» **Excerpt provided**:
####

Here, check this site, you'll get the idea.

**broken link removed**
 
So I guess the question is, what would be the disadvantage be, if any, to just using the pot to control the amplitude of the voltage to the light as opposed to using the triac to control the pulse duration?

Think about the power involved. That is a 500 watt dimmer. You want a resistor capable of dissipating about 500 watts or so. Depending on ohmic value that is around a $175 to $200 USD potentiometer not to mention the heat that would pour off it or how inefficient it would be. I can buy a $9.95 dimmer at the hardware store that will use a triac and handle 600 watts.

On another unrelated note, the forums like it better when you upload images rather than link to them. When an image is removed from a URL it leaves a blank with a dreaded little red x so people searching a subject a year from now can't follow a thread.

Ron
 
On another unrelated note, the forums like it better when you upload images rather than link to them. When an image is removed from a URL it leaves a blank with a dreaded little red x so people searching a subject a year from now can't follow a thread.

What he said.

####

» **Request 1**:
Can you sum up the dimmer discussion above in two sentences?
» **Request 2**:
Could you write what comes next in the dimmer discussion, picking up after its last line?

» **Raw data**:
####

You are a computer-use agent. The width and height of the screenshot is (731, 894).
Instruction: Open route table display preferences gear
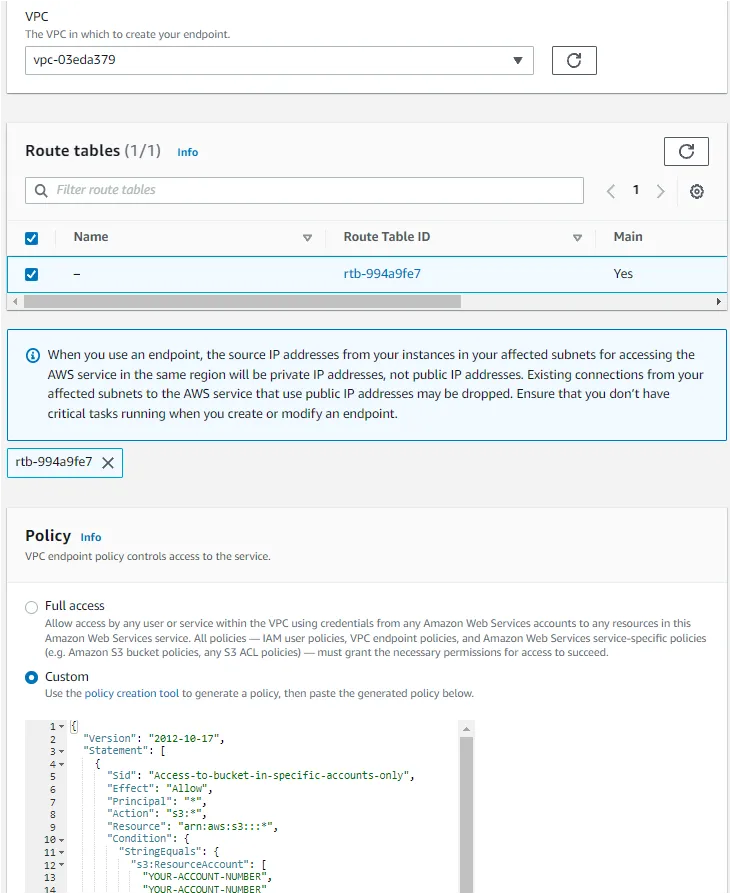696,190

####

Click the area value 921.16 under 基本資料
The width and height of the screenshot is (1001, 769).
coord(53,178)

####

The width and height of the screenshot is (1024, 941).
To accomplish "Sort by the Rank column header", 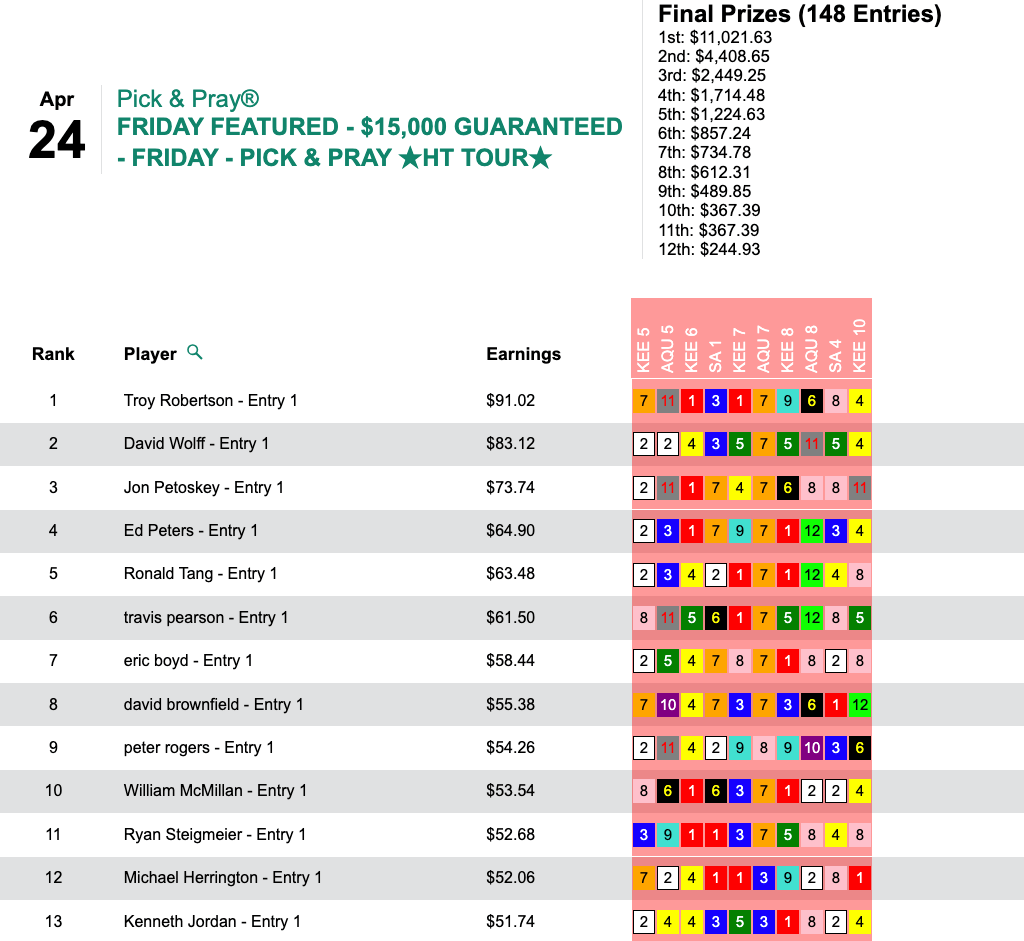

####

» **Task output 1**:
Asked what the disadvantage would be of using a pot to control the voltage amplitude to a light instead of a triac controlling pulse duration, a reply explains that a 500-watt dimmer would need a resistor dissipating about 500 watts, costing around $175 to $200 USD, shedding heat and being inefficient, while a $9.95 hardware-store triac dimmer handles 600 watts. The reply also says forums prefer uploaded images to links, since a removed image leaves a blank with a red x that later readers can't follow, and another poster agrees.

» **Task output 2**:
To make it easy, here's what you can do:
Create an "album" (click on "My Account" up there and select "My Albums"). Click the link to upload images, then either copy the image first to your computer, or just point to the URL of the image. The image will then be in your album. Select that image, then click on the image link that is given below and copy it. Paste this into a message and Bingo! the image will appear. As Ron pointed out, this prevents the problem of the URL of the image changing, or the image being removed from the website, or the website going belly-up.
 
I'll be sure to post screen captures of any schematic I'm interested in for the future. Sorry bout that.

So. What I'm hearing is that the main disadvantage is lack of efficiency? The other, only slightly less worrisome one being the heat throw. I guess I could get down with that as a reasonable argument against just throwing a pot on there.

Thanks.
 
Using a rheostat (which is what you'd be using, not a potentiometer; in any case, a variable resistor) is the brute-force way to do it. It simply throws away a part of the energy that would otherwise go to the light bulb as heat. Very wasteful.

The "electronic" solution, such as the circuit you're asking about, is a lot smarter about using energy. That's why we have triac-based light dimmers instead of giant wirewound resistors dimming our lights nowadays.

There are tons of dimming circuits out there in web-land. Some of them might even work ...
 
lol! for sure, I've seen a bunch of them at this point. I think the main problem is that no one ever explains them in project format, like use this kind of a connector for the thyristor and all that, and don't forget to add a heat sync to the backing plate, and so forth. It's a wild world of do it yourself. It can be really daunting to do simple things sometimes.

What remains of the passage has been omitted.